The absolute bioavailability of icatibant injection following a 30 mg subcutaneous dose is approximately 97%. Following subcutaneous administration of a single 30 mg dose of icatibant injection to healthy subjects (N=96), a mean (± standard deviation) maximum plasma concentration (Cmax ) of 974 ± 280 ng/mL was observed after approximately 0.75 hours. The mean area under the concentration-time curve (AUC0-∞ ) after a single 30 mg dose was 2165 ± 568 ng·hr/mL, with no evidence of accumulation of icatibant following three 30 mg doses administered 6 hours apart. Following subcutaneous administration, plasma clearance was 245 ± 58 mL/min with a mean elimination half-life of 1.4 ± 0.4 hours and volume of distribution at steady state (Vss ) of 29.0 ± 8.7 L.
Icatibant is extensively metabolized by proteolytic enzymes to inactive metabolites that are primarily excreted in the urine, with less than 10% of the dose eliminated as unchanged drug. Icatibant is not degraded by oxidative metabolic pathways, is not an inhibitor of major cytochrome P450 (CYP) isoenzymes (CYP 1A2, 2A6, 2B6, 2C8, 2C9, 2C19, 2D6, 2E1, and 3A4) and is not an inducer of CYP 1A2 and 3A4.
The pharmacokinetic parameters of icatibant injection were found to be generally comparable between healthy subjects (n=8) and mild to moderate (Child Pugh scores of 5 to 8) hepatic impaired patients (n=8) following a dose of 0.15 mg/kg/day as continuous intravenous infusion over 3 days. In a separate study, icatibant injection clearance in subjects with a wide range of hepatic impairment (Child-Pugh scores of 7 to 15) was similar to that in healthy subjects. No dose adjustment is necessary for patients with impairment of hepatic function [see Use in Specific Populations (8.6)].
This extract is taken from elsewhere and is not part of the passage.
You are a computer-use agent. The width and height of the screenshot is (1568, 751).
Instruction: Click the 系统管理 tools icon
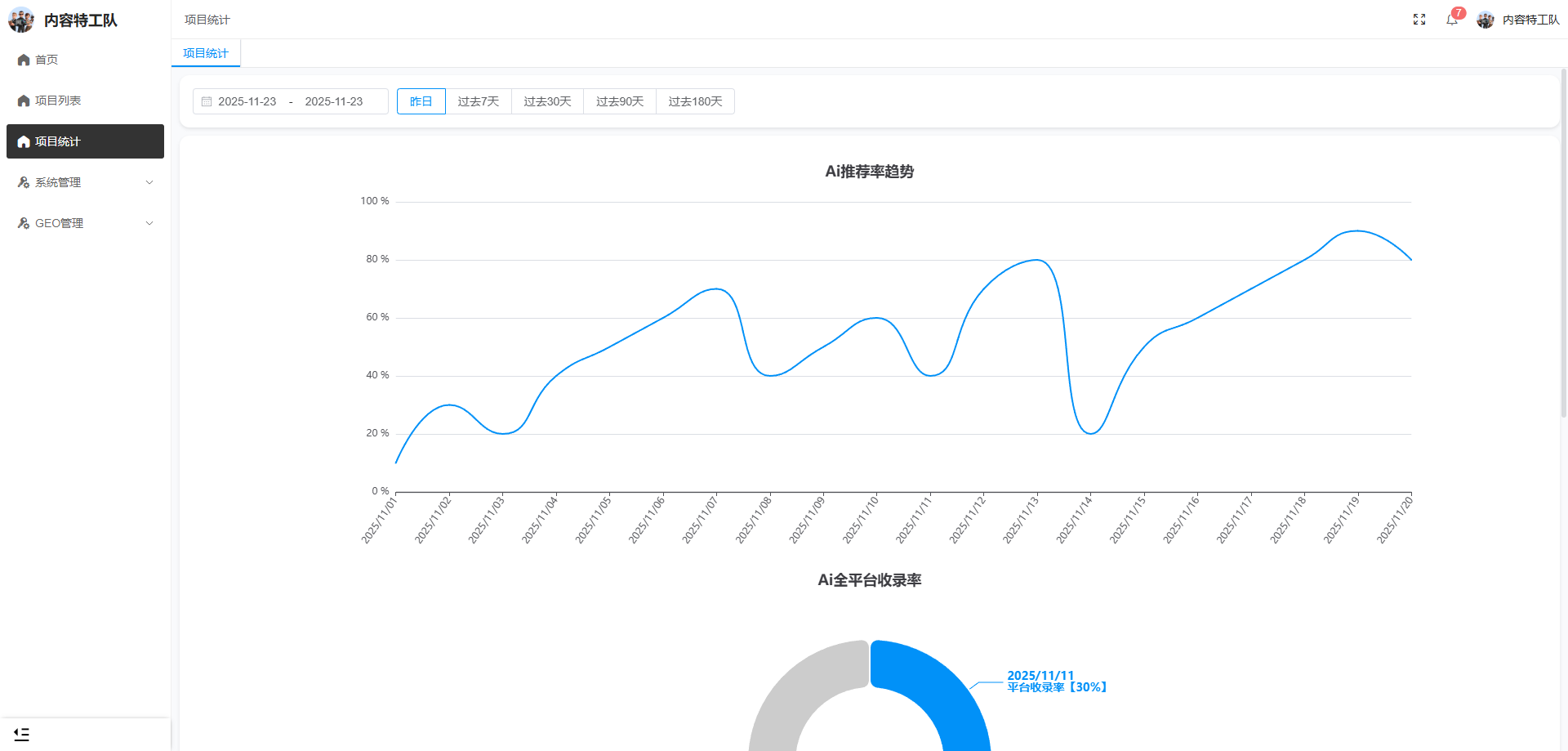click(24, 182)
Since renal clearance of icatibant is a minor eliminating pathway, renal impairment is not expected to affect the pharmacokinetics of icatibant injection and hence a formal renal impairment study was not conducted for icatibant injection. In 10 patients with hepatorenal syndrome (GFR 30-60 mL/min), clearance of icatibant injection was not dependent on renal function and therefore, did not show any observable differences in the plasma levels of icatibant or its metabolites compared to subjects with normal renal function. No dose adjustment is necessary for patients with impairment of renal function [see Use in Specific Populations (8.7)].
Age and Gender
Three 30 mg subcutaneous doses of icatibant injection administered every 6 hours were studied in young (18 to 45 years of age) and elderly (over 65 years of age) healthy male and female subjects. Following single-dose administration of 30 mg subcutaneous icatibant injection, elderly males and females showed approximately 2-fold higher AUC compared to young males and females, respectively. However, only minor differences (~12-14%) between Cmax of gender–matched elderly and young subjects were observed. Older subjects tend to exhibit lower clearance compared to younger subjects and therefore higher systemic exposure. Gender effect on icatibant injection pharmacokinetics was also observed in addition to age effect. Clearance of icatibant injection is significantly correlated with bodyweight with lower clearance values noted for lower bodyweights. Hence, females with typically lower body weights compared to males exhibit lower clearance values, resulting in approximately 2-fold higher systemic exposure (both AUC and Cmax ) compared to males. Differences in efficacy and safety between elderly and younger patients and male and female patients have not been identified. Dose adjustment based on age and gender is not warranted.
Formal drug-drug interaction studies were not conducted with icatibant injection. Icatibant metabolism is not mediated by CYP450 enzymes. In vitro study did not show any significant inhibition and/or induction of drug metabolizing CYP450 enzymes; therefore, metabolic drug interactions between icatibant injection and CYP450 substrates, inhibitors and inducers are not expected.